**Working data:**
========

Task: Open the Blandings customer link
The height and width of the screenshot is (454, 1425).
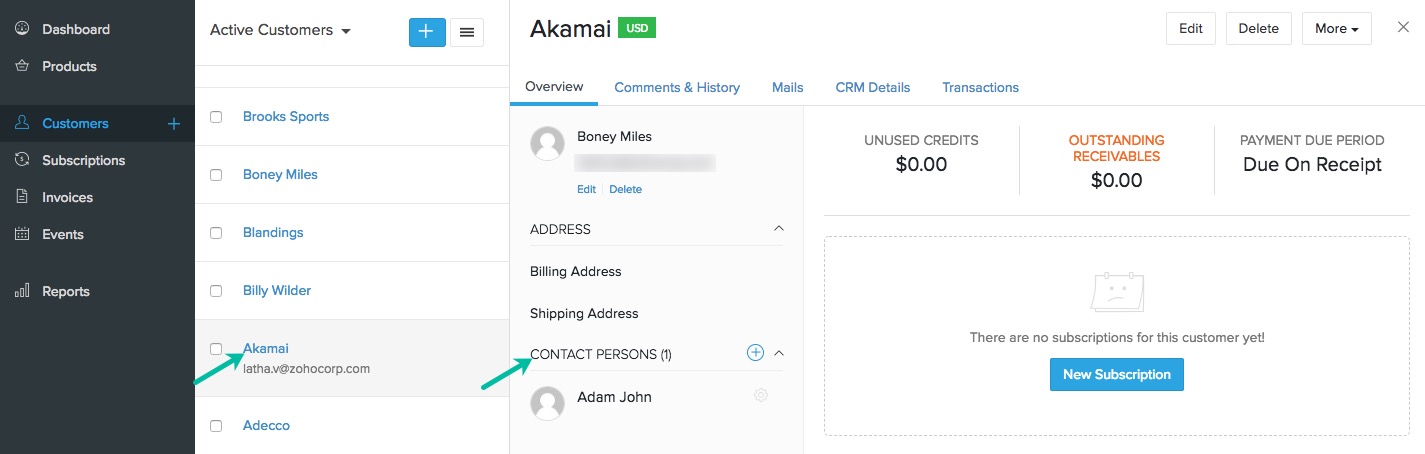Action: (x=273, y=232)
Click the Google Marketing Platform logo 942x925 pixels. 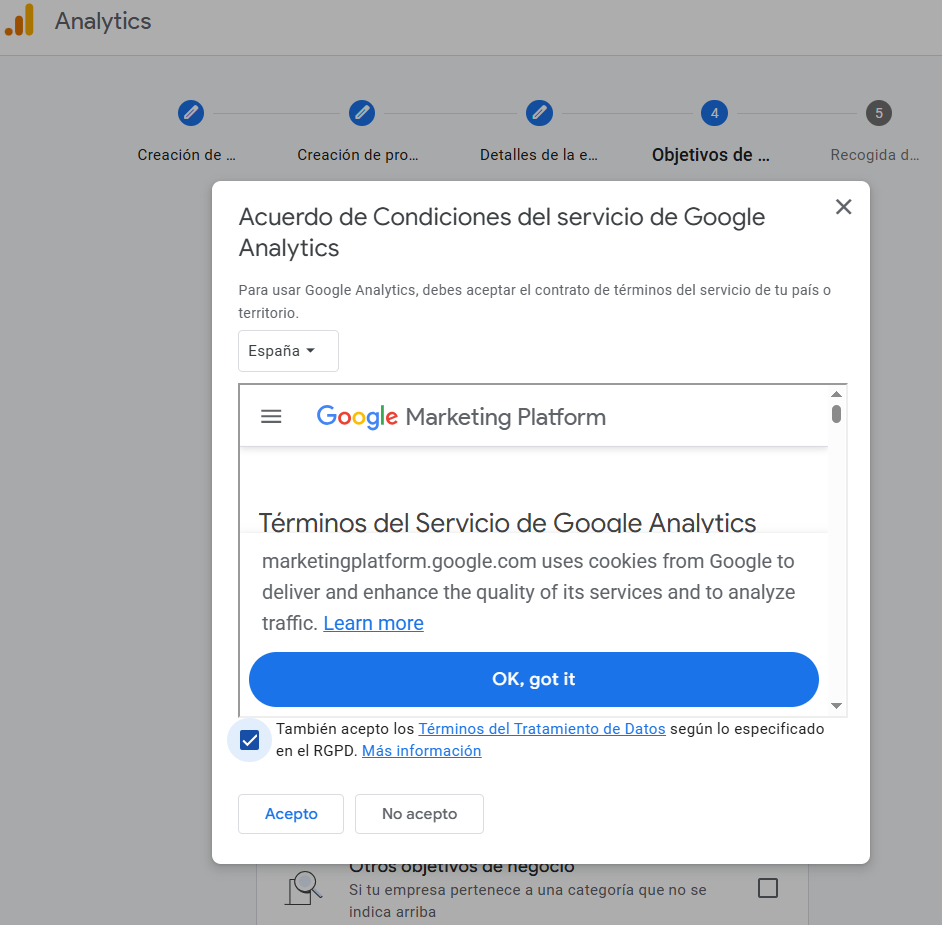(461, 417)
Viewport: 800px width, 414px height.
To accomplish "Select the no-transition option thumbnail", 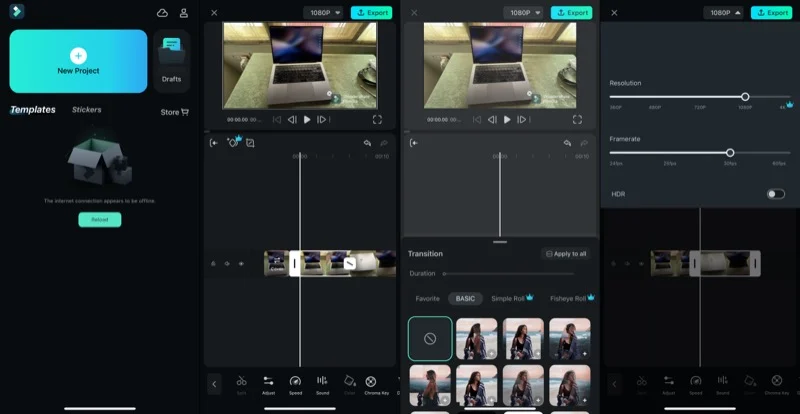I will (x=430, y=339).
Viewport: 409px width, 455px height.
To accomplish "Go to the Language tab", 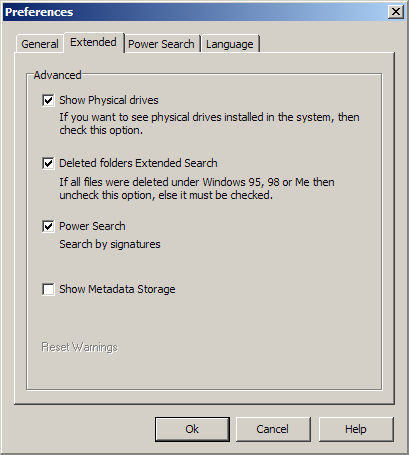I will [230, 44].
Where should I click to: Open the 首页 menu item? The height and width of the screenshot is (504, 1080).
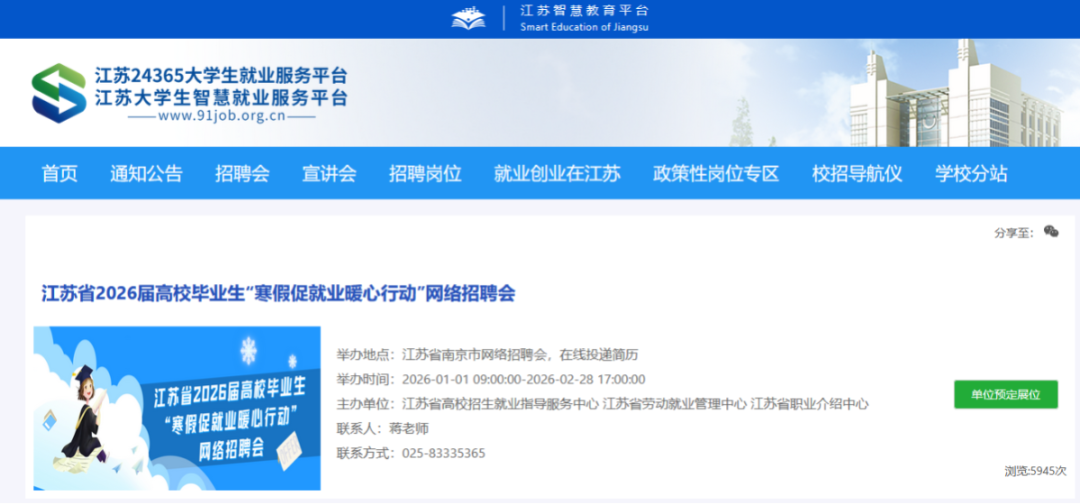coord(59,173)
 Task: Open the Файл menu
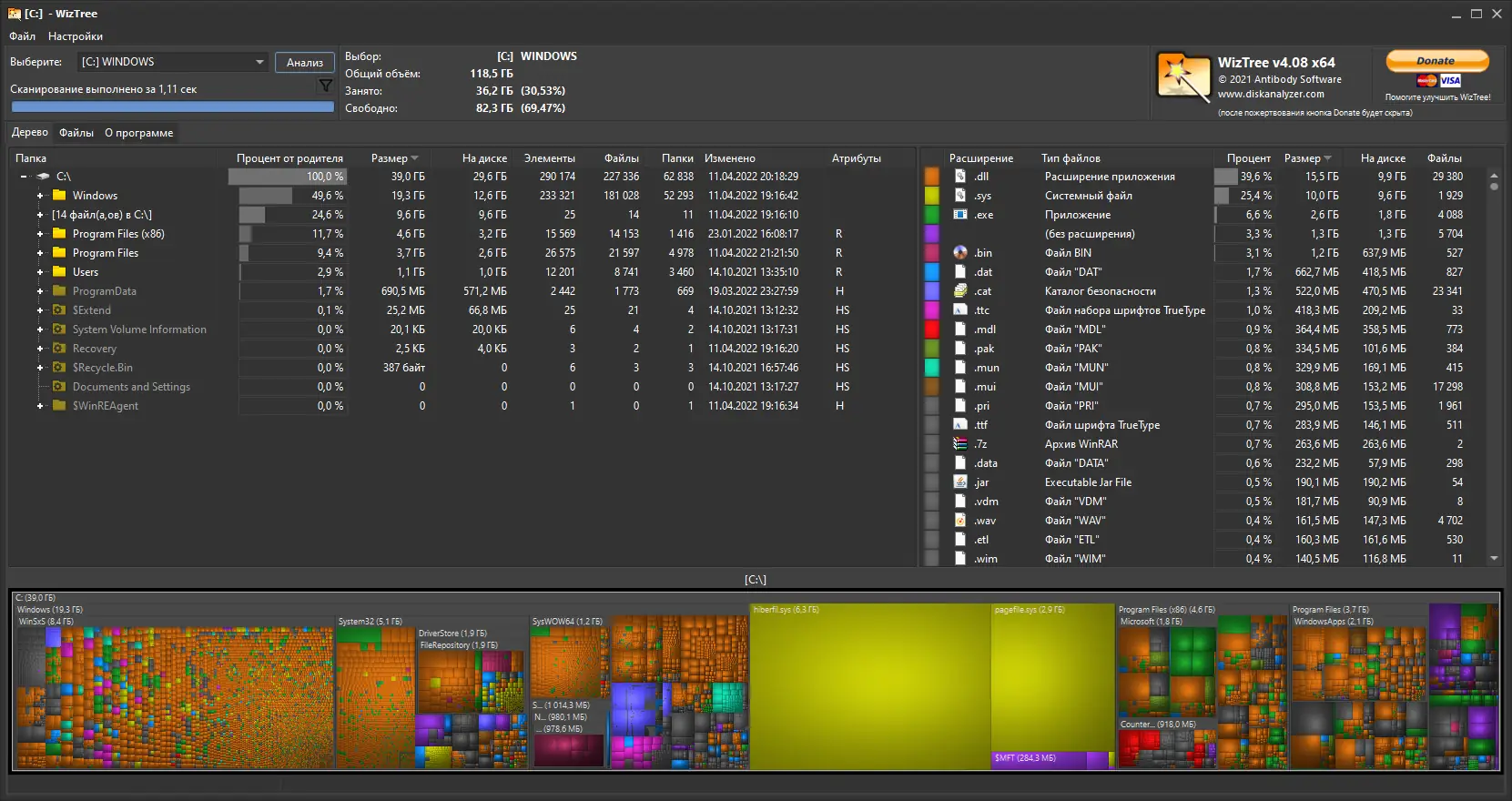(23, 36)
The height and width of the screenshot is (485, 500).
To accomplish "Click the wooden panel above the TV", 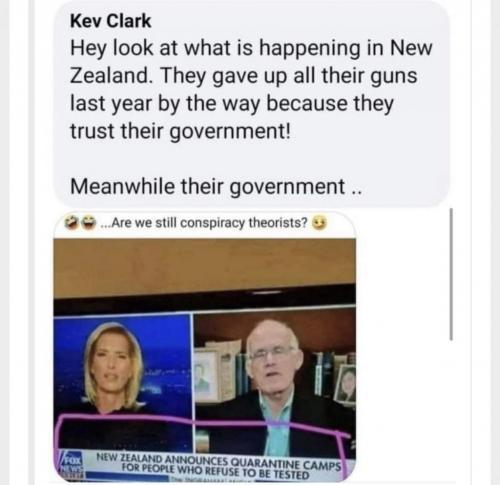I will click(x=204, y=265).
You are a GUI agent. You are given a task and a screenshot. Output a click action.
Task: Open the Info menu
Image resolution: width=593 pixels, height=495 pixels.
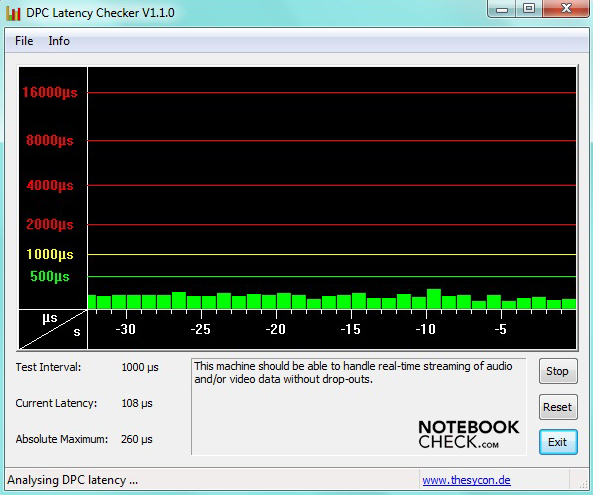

========

**Exercise instructions:** Read the entries and show each line that mentions "Viewport".

**Solution for this problem:**
Viewport: 800px width, 414px height.
Viewport: 409px width, 455px height.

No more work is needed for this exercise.